Кончилось тем, что «потерпевшая» написала заявление, что извиняется и никаких претензий к гражданину Бородинскому не имеет.
— Когда она ушла, я участковому говорю — ты порви заяву-то, она же все равно не зарегистрирована, а он смеется. Нет, говорит, мне надо для отчета. Ну, я ему денег дал, мужик-то приличный, он же не виноват, что эта шалава на меня бочку покатила. А сам из участка вышел, думаю, сейчас в лабаз сбегаю, пузырь куплю и с мужиком раздавлю за правду. Думал еще деваху догнать и пару слов ей на ушко шепнуть, так, для науки, без членовредительства. Смотрю — нету ее. И тачки руоповской тоже нету.
— Может, это совпадение?
— Не-ет, — убежденно покачал головой Костя. — Ей некуда было деться, там пустырь. Я вышел через три минуты после нее, она как сквозь землю провалилась. Не-ет, ее менты увезли. И была это конкретная подстава.
— А что за руоповцы? — спросила я.
— В том-то и дело, что не знаю. Номер я сразу через своих людей пробил…
— Ну, и?..
— Вот то-то и оно. Нету такого номера, — грустно сказал Костя.
— Но в принципе же можно установить, кто ездит на этой машине?

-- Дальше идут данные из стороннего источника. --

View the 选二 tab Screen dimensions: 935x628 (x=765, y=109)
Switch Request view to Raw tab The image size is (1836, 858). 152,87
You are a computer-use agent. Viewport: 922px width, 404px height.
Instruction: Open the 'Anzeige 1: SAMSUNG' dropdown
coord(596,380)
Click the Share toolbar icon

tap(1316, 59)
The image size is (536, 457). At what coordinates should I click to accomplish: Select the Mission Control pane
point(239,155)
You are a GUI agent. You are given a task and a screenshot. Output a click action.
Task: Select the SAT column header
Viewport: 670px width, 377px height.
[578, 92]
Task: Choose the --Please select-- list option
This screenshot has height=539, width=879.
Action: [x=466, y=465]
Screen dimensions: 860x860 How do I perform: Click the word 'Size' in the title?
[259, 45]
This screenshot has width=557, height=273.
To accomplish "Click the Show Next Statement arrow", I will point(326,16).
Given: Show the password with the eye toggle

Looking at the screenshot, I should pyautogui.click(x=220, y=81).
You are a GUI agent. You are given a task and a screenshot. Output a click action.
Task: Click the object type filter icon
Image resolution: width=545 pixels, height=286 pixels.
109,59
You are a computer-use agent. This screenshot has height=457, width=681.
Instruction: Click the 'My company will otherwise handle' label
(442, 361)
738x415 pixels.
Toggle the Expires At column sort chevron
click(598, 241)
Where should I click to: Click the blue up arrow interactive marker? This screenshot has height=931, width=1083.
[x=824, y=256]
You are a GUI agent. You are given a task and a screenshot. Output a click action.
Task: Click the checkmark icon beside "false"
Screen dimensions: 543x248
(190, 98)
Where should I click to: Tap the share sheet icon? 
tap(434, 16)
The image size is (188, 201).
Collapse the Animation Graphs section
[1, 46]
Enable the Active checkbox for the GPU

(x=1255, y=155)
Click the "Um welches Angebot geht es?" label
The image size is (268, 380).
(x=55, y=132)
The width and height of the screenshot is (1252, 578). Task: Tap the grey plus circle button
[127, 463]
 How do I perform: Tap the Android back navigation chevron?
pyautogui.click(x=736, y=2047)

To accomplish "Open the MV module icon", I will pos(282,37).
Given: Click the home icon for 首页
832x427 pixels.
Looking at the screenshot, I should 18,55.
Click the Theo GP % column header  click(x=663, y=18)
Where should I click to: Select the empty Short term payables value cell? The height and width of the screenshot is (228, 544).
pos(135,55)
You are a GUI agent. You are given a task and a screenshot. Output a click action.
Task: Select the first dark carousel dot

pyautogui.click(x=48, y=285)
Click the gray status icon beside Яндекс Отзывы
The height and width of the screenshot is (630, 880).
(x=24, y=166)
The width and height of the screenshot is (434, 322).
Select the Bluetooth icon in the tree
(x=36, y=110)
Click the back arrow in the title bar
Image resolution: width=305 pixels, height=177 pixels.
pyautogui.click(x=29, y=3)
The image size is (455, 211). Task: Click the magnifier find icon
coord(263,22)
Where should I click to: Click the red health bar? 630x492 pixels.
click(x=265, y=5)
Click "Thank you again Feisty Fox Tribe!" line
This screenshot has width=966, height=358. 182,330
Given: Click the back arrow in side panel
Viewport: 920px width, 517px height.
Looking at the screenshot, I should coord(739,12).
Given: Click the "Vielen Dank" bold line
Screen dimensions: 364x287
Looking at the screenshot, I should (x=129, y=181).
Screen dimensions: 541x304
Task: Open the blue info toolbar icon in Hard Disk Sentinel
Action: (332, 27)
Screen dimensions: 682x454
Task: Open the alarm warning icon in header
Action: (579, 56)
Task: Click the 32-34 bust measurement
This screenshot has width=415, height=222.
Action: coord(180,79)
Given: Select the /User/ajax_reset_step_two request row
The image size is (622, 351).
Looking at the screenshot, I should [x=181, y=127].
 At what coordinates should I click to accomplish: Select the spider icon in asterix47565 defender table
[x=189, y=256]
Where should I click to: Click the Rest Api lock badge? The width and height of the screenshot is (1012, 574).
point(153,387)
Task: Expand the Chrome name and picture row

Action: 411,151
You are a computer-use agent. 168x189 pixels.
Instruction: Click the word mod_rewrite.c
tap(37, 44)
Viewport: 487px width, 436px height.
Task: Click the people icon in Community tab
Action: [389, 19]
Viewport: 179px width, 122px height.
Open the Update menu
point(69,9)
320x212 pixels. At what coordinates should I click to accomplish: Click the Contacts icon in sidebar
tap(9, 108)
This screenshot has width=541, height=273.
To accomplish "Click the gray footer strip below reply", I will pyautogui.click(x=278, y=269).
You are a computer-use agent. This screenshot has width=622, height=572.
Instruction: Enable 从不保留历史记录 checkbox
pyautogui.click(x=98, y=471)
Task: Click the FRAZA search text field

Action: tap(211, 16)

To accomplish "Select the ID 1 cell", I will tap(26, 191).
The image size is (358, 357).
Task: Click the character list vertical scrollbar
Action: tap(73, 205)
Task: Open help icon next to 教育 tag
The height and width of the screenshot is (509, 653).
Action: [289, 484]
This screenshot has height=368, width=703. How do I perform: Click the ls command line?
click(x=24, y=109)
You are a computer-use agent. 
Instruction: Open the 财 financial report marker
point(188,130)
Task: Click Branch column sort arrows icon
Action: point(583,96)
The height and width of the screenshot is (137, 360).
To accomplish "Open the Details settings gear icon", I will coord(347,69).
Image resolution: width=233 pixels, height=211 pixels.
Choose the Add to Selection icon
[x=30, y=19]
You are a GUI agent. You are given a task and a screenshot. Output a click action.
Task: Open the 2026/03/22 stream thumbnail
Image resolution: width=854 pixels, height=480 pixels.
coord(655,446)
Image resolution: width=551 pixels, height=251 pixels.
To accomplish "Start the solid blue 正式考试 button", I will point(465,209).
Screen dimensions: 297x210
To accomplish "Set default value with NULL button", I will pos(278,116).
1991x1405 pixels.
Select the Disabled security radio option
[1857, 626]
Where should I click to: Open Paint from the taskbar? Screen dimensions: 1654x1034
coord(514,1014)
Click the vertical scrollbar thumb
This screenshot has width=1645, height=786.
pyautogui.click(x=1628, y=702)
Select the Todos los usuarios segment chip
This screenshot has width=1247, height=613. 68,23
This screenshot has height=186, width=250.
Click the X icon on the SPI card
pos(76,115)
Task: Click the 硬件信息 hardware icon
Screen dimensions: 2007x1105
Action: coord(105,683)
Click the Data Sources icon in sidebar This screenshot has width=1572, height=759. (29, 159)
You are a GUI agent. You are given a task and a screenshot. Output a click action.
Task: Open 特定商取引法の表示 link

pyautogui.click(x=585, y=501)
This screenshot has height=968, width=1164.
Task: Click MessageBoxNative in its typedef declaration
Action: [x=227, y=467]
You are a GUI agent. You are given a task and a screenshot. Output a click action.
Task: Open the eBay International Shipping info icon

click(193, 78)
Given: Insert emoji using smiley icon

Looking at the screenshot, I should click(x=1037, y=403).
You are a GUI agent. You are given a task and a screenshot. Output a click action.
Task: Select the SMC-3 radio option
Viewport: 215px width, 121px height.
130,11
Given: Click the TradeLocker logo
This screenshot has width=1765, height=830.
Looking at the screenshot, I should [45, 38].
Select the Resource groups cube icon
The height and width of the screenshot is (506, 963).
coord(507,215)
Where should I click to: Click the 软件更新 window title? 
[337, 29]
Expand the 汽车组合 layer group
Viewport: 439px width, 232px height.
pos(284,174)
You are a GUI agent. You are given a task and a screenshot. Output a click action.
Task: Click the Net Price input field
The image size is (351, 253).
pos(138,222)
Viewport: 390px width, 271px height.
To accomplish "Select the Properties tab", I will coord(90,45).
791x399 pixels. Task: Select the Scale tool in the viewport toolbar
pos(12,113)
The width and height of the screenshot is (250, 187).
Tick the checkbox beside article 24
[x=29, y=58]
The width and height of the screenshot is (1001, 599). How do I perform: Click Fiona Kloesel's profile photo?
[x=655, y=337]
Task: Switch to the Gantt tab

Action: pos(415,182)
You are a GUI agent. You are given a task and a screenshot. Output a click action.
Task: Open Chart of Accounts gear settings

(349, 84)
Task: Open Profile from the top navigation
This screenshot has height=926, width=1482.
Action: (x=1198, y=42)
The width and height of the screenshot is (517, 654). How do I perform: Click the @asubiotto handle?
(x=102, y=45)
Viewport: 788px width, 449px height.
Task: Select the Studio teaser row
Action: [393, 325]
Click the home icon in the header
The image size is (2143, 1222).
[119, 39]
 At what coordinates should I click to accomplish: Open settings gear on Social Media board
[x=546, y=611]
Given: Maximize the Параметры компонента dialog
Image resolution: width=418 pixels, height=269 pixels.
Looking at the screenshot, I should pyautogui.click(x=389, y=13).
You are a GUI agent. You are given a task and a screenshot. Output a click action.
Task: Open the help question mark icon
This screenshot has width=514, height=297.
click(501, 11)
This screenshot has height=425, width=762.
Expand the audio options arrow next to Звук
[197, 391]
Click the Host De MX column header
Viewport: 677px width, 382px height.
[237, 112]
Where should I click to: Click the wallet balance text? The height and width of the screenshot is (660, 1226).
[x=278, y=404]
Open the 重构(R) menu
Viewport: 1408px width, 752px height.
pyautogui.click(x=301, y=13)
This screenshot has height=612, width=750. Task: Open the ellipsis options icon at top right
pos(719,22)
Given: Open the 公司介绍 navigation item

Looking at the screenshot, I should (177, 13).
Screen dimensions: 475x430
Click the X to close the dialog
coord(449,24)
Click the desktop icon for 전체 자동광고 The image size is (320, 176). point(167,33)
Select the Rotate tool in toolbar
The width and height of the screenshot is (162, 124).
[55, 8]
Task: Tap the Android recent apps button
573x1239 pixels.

— Можно, наверное. Я уже там жалом поводил, у них в каждом отделе по такому «форду», поди узнай, кто девицу обработал.
Пока ничто в рассказе Кости не резало мне слух. Я знала, что некоторые сотрудники милиции имеют запасные номера, для разных целей, но как без помощи ФСБ выяснить, за кем числятся конкретные номера, я, честно говоря, не представляла.
— А девушка? — мне не верилось, что Костя ни о чем не спросил девушку, уж она-то знала, кто ездит на той машине.
— Девушка… — хмыкнул Барракуда. — Я-то сам туда не совался, ребят послал, они должны были ее снять как бы для себя, не привлекая внимания, привезти ко мне, я бы с ней поговорил.
— И что?
— И ничего. Девица после этого приключения на работу не вышла.
Я даже не стала задавать Косте вопрос, выяснил ли он ее домашний адрес. Наверняка и адрес выяснили, и домой съездили, и с подружками поговорили, но девушка, судя по всему, испарилась бесследно. Не думаю, что ее стерли с лица земли по такому ничтожному поводу, но где-то она затаилась.